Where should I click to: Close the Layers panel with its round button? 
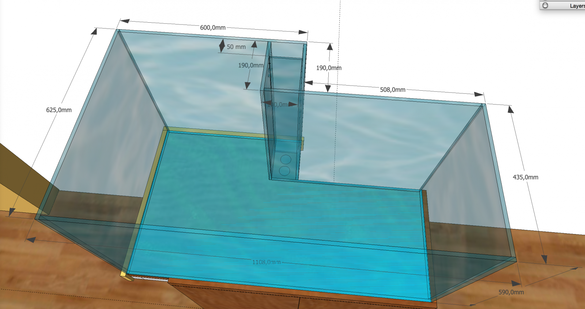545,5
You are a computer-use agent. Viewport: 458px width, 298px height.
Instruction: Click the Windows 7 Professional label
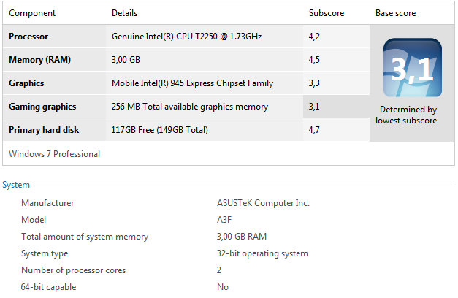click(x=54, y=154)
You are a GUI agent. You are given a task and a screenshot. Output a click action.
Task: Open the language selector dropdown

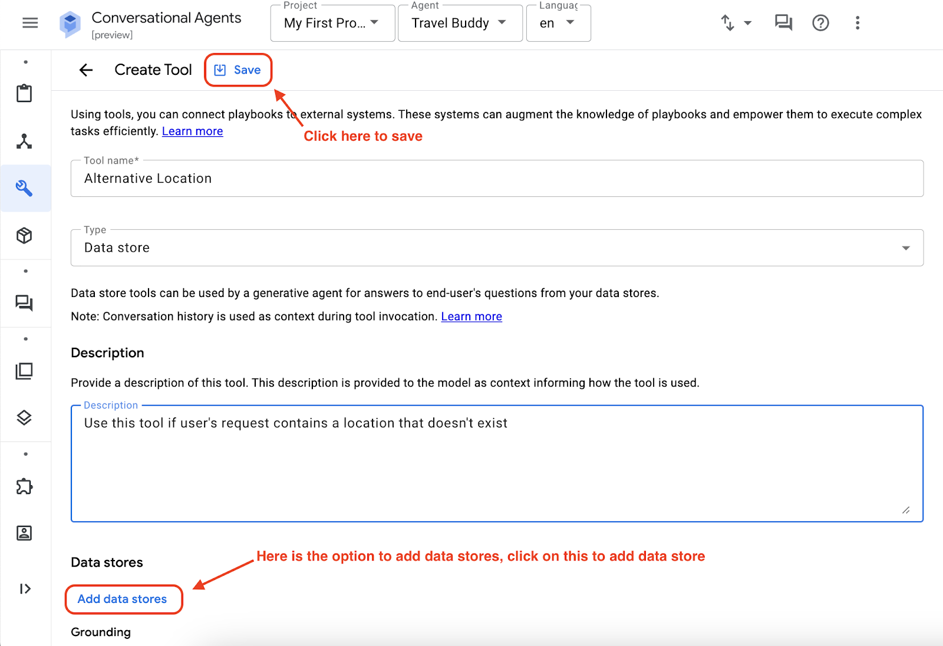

STATED GOAL :: Reproduce all of the data above verbatim, line by line, and omit the pictures from your reproduction.

TASK RESPONSE ::
Where should I click to: Close the Layers panel with its round button? 
545,5
You are a computer-use agent. Viewport: 458px width, 298px height.
Instruction: Click the Windows 7 Professional label
click(x=54, y=154)
You are a GUI agent. You are given a task and a screenshot. Output a click action.
Task: Open the language selector dropdown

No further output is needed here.